If animal sHSPs evolved from a bacterial class A ancestor, it might be assumed that this evolutionary event occurred via lateral gene transfer. The ancestral sHSP gene might have transferred to the animal nuclear genome from the genomes of either an endosymbiotic mitochondria or a bacterial pathogen. The subsequent rapid duplication and divergence of the transferred gene may allow animal sHSPs to become highly divergent from the ancestral gene, as well as from each other (Plesofsky-Vig et al. 1992; de Jong et al. 1993, 1998). Given that there is a second subfamily of bacterial sHSPs (class B), and in view of the close ecological relationships between plant and Rhizobia, a similar logic would suggest that the plant sHSPs might have been evolved from those present in certain bacteria like Rhizobia. The sequences of sHSPs presently available for Rhizobia, however, do not allow us to test such a hypothesis.

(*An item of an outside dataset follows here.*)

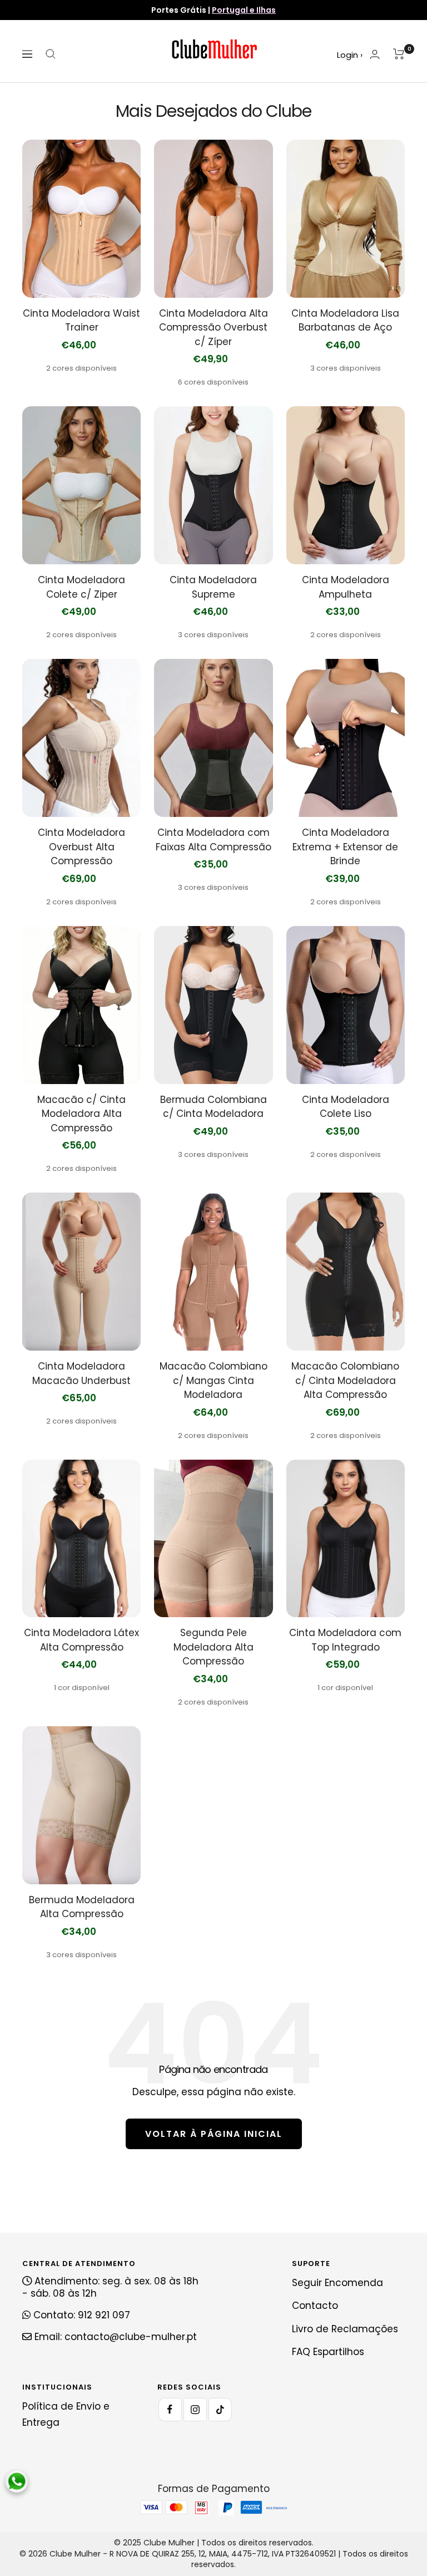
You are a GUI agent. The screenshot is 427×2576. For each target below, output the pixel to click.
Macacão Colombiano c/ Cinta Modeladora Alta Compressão (345, 1380)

Given that functionally important structural features are often highly conserved for proteins during evolution, our data strongly implicate that the exhibition of polydispersity for the bacterial class A and animal sHSPs may somehow allow them to act, for example, in responding to stressful conditions and in forming complexes with denatured substrate proteins, differently from those sHSPs that exhibit monodispersity. The details of this aspect merit further exploration. In addition, does the conclusion that oligomers of bacterial class A and animal sHSPs exhibit polydispersity and those of other subfamilies exhibit monodispersity hold true in general? The tests await further examination of oligomeric structures for more sHSPs.